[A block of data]
+-------+

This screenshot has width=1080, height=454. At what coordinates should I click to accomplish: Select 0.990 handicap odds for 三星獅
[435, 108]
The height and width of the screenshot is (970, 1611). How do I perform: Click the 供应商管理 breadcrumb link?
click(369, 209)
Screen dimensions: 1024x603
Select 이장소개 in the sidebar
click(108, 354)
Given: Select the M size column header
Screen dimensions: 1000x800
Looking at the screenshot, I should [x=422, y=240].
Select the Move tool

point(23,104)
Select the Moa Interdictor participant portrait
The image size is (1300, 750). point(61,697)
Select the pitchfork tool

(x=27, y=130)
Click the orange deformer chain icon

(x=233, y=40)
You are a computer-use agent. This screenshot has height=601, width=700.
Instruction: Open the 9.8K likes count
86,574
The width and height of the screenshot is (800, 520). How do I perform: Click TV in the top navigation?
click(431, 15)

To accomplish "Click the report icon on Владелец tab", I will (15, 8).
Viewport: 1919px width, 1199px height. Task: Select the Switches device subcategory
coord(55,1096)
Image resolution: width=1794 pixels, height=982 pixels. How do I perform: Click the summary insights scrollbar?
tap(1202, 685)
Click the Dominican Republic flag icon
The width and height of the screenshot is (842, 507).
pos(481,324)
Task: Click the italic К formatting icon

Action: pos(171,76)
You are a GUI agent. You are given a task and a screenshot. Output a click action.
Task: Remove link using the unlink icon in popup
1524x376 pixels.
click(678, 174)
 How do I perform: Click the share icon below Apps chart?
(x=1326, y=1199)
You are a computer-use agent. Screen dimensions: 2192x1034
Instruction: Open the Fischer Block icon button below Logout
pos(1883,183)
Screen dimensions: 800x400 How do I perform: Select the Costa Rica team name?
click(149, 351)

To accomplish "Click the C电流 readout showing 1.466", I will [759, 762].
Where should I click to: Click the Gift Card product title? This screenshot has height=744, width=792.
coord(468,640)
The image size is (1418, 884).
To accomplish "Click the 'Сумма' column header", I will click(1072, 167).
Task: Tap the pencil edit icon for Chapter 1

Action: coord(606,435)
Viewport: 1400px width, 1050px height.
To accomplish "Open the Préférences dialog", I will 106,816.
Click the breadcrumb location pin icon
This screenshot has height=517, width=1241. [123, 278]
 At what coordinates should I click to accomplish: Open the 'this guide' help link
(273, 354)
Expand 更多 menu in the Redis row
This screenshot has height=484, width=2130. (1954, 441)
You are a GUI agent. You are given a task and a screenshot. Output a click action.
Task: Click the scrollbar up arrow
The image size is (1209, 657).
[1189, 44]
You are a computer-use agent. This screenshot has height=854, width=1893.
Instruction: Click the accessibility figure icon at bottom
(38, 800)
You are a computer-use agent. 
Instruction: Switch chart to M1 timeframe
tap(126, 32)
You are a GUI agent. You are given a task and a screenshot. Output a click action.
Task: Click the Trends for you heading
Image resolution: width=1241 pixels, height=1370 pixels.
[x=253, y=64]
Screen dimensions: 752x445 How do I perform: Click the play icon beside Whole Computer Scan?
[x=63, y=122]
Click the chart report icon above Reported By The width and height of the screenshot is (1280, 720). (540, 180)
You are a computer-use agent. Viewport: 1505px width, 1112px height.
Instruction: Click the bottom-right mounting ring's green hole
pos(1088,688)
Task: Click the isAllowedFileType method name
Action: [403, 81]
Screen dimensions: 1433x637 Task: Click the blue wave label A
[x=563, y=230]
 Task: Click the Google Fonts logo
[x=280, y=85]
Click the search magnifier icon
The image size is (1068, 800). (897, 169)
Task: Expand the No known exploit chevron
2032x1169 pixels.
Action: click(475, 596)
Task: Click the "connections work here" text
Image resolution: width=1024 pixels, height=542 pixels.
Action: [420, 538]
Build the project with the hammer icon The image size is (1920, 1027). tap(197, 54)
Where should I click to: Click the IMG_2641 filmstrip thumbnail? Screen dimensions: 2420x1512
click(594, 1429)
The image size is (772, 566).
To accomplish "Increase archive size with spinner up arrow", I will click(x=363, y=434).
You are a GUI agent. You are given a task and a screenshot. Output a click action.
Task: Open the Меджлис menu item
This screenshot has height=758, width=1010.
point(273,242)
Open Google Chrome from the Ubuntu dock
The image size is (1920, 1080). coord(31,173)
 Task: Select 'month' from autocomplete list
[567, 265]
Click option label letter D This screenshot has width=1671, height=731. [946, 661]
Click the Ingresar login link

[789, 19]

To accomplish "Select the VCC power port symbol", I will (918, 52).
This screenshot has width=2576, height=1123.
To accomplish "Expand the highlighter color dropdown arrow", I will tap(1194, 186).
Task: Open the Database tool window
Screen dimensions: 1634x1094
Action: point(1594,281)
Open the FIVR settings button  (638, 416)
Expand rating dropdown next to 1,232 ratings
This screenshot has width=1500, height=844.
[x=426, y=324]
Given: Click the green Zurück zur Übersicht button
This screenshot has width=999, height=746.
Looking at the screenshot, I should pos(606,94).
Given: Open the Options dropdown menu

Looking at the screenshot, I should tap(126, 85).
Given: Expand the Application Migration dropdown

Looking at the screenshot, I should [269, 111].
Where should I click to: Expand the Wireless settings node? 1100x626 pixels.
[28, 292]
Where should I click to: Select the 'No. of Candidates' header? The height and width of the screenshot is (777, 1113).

+-------+

Task directions: Format the rows above as a numbered list, leaving out the blank lines.

Expected answer:
1. This screenshot has width=1080, height=454. At what coordinates should I click to accomplish: Select 0.990 handicap odds for 三星獅
2. [435, 108]
3. The height and width of the screenshot is (970, 1611). How do I perform: Click the 供应商管理 breadcrumb link?
4. click(369, 209)
5. Screen dimensions: 1024x603
6. Select 이장소개 in the sidebar
7. click(108, 354)
8. Given: Select the M size column header
9. Screen dimensions: 1000x800
10. Looking at the screenshot, I should [x=422, y=240].
11. Select the Move tool
12. point(23,104)
13. Select the Moa Interdictor participant portrait
14. The image size is (1300, 750). point(61,697)
15. Select the pitchfork tool
16. (x=27, y=130)
17. Click the orange deformer chain icon
18. (x=233, y=40)
19. You are a computer-use agent. This screenshot has height=601, width=700.
20. Instruction: Open the 9.8K likes count
21. 86,574
22. The width and height of the screenshot is (800, 520). How do I perform: Click TV in the top navigation?
23. click(431, 15)
24. To accomplish "Click the report icon on Владелец tab", I will (15, 8).
25. Viewport: 1919px width, 1199px height. Task: Select the Switches device subcategory
26. coord(55,1096)
27. Image resolution: width=1794 pixels, height=982 pixels. How do I perform: Click the summary insights scrollbar?
28. tap(1202, 685)
29. Click the Dominican Republic flag icon
30. The width and height of the screenshot is (842, 507).
31. pos(481,324)
32. Task: Click the italic К formatting icon
33. Action: pos(171,76)
34. You are a GUI agent. You are given a task and a screenshot. Output a click action.
35. Task: Remove link using the unlink icon in popup
36. 1524x376 pixels.
37. click(678, 174)
38.  How do I perform: Click the share icon below Apps chart?
39. (x=1326, y=1199)
40. You are a computer-use agent. Screen dimensions: 2192x1034
41. Instruction: Open the Fischer Block icon button below Logout
42. pos(1883,183)
43. Screen dimensions: 800x400 How do I perform: Select the Costa Rica team name?
44. click(149, 351)
45. To accomplish "Click the C电流 readout showing 1.466", I will [759, 762].
46. Where should I click to: Click the Gift Card product title? This screenshot has height=744, width=792.
47. coord(468,640)
48. The image size is (1418, 884).
49. To accomplish "Click the 'Сумма' column header", I will click(1072, 167).
50. Task: Tap the pencil edit icon for Chapter 1
51. Action: coord(606,435)
52. Viewport: 1400px width, 1050px height.
53. To accomplish "Open the Préférences dialog", I will 106,816.
54. Click the breadcrumb location pin icon
55. This screenshot has height=517, width=1241. [123, 278]
56.  At what coordinates should I click to accomplish: Open the 'this guide' help link
57. (273, 354)
58. Expand 更多 menu in the Redis row
59. This screenshot has height=484, width=2130. (1954, 441)
60. You are a GUI agent. You are given a task and a screenshot. Output a click action.
61. Task: Click the scrollbar up arrow
62. The image size is (1209, 657).
63. [1189, 44]
64. You are a computer-use agent. This screenshot has height=854, width=1893.
65. Instruction: Click the accessibility figure icon at bottom
66. (38, 800)
67. You are a computer-use agent. 
68. Instruction: Switch chart to M1 timeframe
69. tap(126, 32)
70. You are a GUI agent. You are given a task and a screenshot. Output a click action.
71. Task: Click the Trends for you heading
72. Image resolution: width=1241 pixels, height=1370 pixels.
73. [x=253, y=64]
74. Screen dimensions: 752x445 How do I perform: Click the play icon beside Whole Computer Scan?
75. [x=63, y=122]
76. Click the chart report icon above Reported By The width and height of the screenshot is (1280, 720). (540, 180)
77. You are a computer-use agent. Viewport: 1505px width, 1112px height.
78. Instruction: Click the bottom-right mounting ring's green hole
79. pos(1088,688)
80. Task: Click the isAllowedFileType method name
81. Action: [403, 81]
82. Screen dimensions: 1433x637 Task: Click the blue wave label A
83. [x=563, y=230]
84.  Task: Click the Google Fonts logo
85. [x=280, y=85]
86. Click the search magnifier icon
87. The image size is (1068, 800). (897, 169)
88. Task: Expand the No known exploit chevron
89. 2032x1169 pixels.
90. Action: click(475, 596)
91. Task: Click the "connections work here" text
92. Image resolution: width=1024 pixels, height=542 pixels.
93. Action: [420, 538]
94. Build the project with the hammer icon The image size is (1920, 1027). tap(197, 54)
95. Where should I click to: Click the IMG_2641 filmstrip thumbnail? Screen dimensions: 2420x1512
96. click(594, 1429)
97. The image size is (772, 566).
98. To accomplish "Increase archive size with spinner up arrow", I will click(x=363, y=434).
99. You are a GUI agent. You are given a task and a screenshot. Output a click action.
100. Task: Open the Меджлис menu item
101. This screenshot has height=758, width=1010.
102. point(273,242)
103. Open Google Chrome from the Ubuntu dock
104. The image size is (1920, 1080). coord(31,173)
105.  Task: Select 'month' from autocomplete list
106. [567, 265]
107. Click option label letter D This screenshot has width=1671, height=731. [946, 661]
108. Click the Ingresar login link
109. [789, 19]
110. To accomplish "Select the VCC power port symbol", I will (918, 52).
111. This screenshot has width=2576, height=1123.
112. To accomplish "Expand the highlighter color dropdown arrow", I will tap(1194, 186).
113. Task: Open the Database tool window
114. Screen dimensions: 1634x1094
115. Action: point(1594,281)
116. Open the FIVR settings button  (638, 416)
117. Expand rating dropdown next to 1,232 ratings
118. This screenshot has width=1500, height=844.
119. [x=426, y=324]
120. Given: Click the green Zurück zur Übersicht button
121. This screenshot has width=999, height=746.
122. Looking at the screenshot, I should pos(606,94).
123. Given: Open the Options dropdown menu
124. Looking at the screenshot, I should tap(126, 85).
125. Given: Expand the Application Migration dropdown
126. Looking at the screenshot, I should [269, 111].
127. Where should I click to: Expand the Wireless settings node? 1100x626 pixels.
128. [28, 292]
129. Where should I click to: Select the 'No. of Candidates' header? The height and width of the screenshot is (777, 1113).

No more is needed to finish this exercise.